**INPUT MATERIAL**
════
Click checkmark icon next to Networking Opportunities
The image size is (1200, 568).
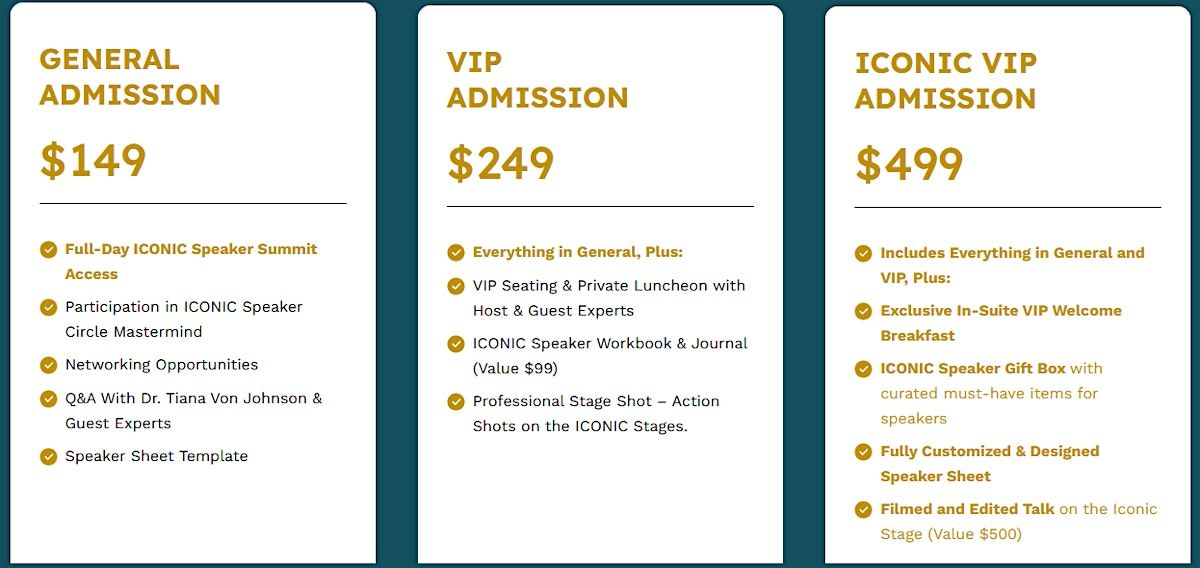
════
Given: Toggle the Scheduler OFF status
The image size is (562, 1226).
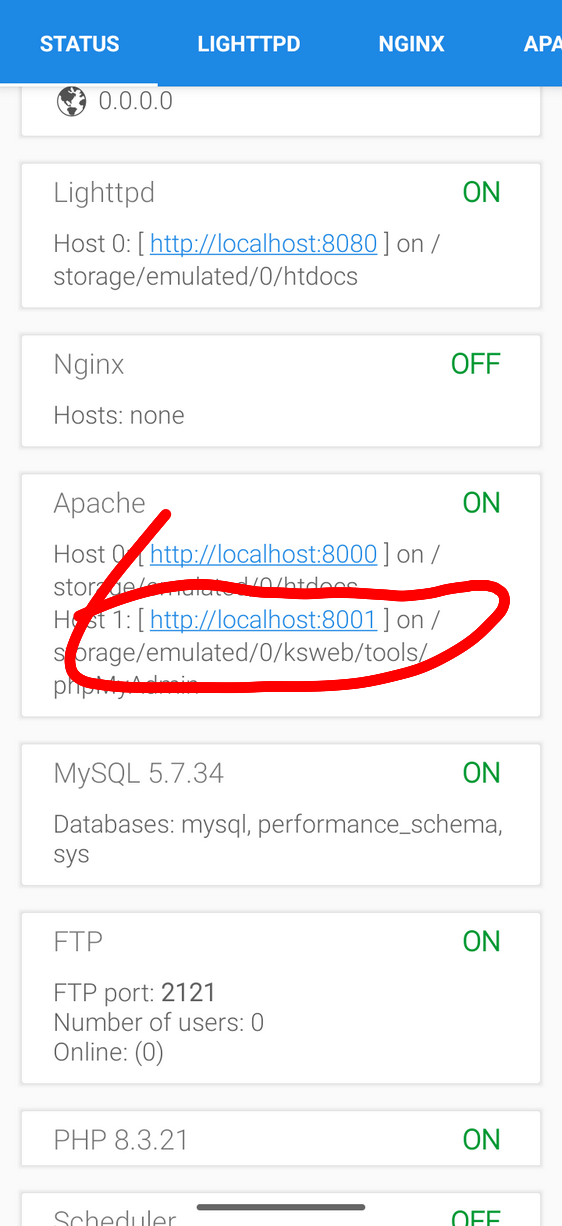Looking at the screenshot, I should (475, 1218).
════
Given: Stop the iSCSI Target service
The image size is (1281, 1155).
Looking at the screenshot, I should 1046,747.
════
**WORK ITEM**
Scan the lines above for the word "Given". Return each one that has it.

**EXERCISE RESPONSE**
Given: Toggle the Scheduler OFF status
Given: Stop the iSCSI Target service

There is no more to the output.